1University of Utah, Salt Lake City, UT, USA, 2University of Virginia, Charlottesville, VA, USA, 3University of South Florida College of Medicine, Tampa, FL, USA, 4Dartmouth-Hitchcock Medical Center, Lebanon, NH, USA.

OBJECTIVES: Available evidence suggests equipoise between open aortic repair (OAR) or endovascular aneurysm repair (EVAR) for patients with anatomically suitable infrarenal abdominal aortic aneurysms (AAA). However, OAR is not often offered to frail patients with multimorbidity due to a perceived excessively high risk of morbidity and mortality associated with these procedures. The objective of this study was to compare outcomes among high-risk frail Medicare patients with infrarenal AAA who underwent OAR as compared to EVAR.
METHODS: The VQI Vascular Implant Surveillance and Interventional Outcomes Network (VISION) -Medicare linked database (2010-18) was used to identify patients undergoing EVAR and OAR and link their mortality via Medicare death records. After stratifying patients based on physiological risk using the validated VQI Frailty Index (<0.26 non-frail vs. >0.26 frail) we analyzed 30-day major adverse cardiac events (MACE) with logistic regression and 2-year mortality outcomes with Kaplan-Meier and Cox proportional hazard models.
RESULTS: We identified 3,208 frail patients who underwent elective EVAR (67%) or OAR (33%) procedure to treat an unruptured infrarenal AAA. Patients undergoing EVAR were older, more likely to be male and non-ambulatory, and more likely to be diagnosed with congestive heart failure, coronary artery disease, renal impairment, diabetes, and anemia when compared to patients undergoing OAR (p<0.01 for all comparisons). MACE outcomes were significantly higher among frail patients who underwent OAR as compared to EVAR (21% vs. 6%, P<0.001), which was confirmed following risk adjustment (OR 4.4; 95%CI:3.4-5.6; P<0.001). There was no difference in mortality among frail patients undergoing OAR as compared to EVAR during the initial 5-month period after surgery. After 5 months, there was a significant improvement in risk-adjusted survival among frail patients who underwent OAR as compared to EVAR that persisted at 2-years after surgery (P<0.001; Figure).
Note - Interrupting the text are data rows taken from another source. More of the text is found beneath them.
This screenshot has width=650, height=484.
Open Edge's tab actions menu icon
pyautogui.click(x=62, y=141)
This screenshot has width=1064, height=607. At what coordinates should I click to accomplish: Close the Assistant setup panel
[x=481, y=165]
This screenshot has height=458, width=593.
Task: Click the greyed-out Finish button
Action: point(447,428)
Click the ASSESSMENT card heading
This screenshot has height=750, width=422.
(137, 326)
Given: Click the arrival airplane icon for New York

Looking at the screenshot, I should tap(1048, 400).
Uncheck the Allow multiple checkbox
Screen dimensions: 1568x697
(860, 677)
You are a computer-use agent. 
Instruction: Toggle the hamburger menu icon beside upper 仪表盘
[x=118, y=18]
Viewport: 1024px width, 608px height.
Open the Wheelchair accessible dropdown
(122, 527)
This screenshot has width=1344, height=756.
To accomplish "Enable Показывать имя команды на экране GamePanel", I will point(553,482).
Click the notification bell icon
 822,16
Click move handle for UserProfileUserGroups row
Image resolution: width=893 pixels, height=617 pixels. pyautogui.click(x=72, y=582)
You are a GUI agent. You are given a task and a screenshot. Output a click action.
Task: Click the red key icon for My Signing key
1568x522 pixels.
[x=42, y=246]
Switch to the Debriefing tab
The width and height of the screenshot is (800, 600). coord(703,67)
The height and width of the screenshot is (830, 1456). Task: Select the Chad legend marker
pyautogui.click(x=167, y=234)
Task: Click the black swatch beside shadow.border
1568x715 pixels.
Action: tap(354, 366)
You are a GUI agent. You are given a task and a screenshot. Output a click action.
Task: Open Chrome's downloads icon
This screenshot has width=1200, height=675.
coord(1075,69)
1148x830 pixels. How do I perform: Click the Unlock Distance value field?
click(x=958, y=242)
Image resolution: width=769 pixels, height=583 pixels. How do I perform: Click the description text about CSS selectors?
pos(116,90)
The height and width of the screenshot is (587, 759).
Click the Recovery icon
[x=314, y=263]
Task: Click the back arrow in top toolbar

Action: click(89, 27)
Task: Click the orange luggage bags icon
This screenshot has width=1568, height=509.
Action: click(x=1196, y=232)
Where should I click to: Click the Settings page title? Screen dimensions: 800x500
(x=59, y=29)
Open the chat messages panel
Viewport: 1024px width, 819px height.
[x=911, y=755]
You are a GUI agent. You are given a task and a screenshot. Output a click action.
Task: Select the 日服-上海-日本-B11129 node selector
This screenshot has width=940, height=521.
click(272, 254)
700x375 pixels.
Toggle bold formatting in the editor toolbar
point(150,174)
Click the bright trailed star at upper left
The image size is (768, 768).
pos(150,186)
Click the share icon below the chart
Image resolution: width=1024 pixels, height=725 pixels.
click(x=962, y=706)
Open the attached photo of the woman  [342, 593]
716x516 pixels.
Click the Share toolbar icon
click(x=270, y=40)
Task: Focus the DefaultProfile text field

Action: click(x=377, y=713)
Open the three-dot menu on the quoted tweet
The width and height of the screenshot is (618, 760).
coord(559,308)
CONCLUSIONS: Among a contemporary cohort of higher-risk frail patients with elective infrarenal AAAs, OAR is associated with worse perioperative outcomes but ultimately offers superior 2-year survival when compared to EVAR. With the current EVAR-first paradigm in higher-risk patients, these data should be considered during surgical decision-making and OAR should not be considered prohibitive for frail older patients.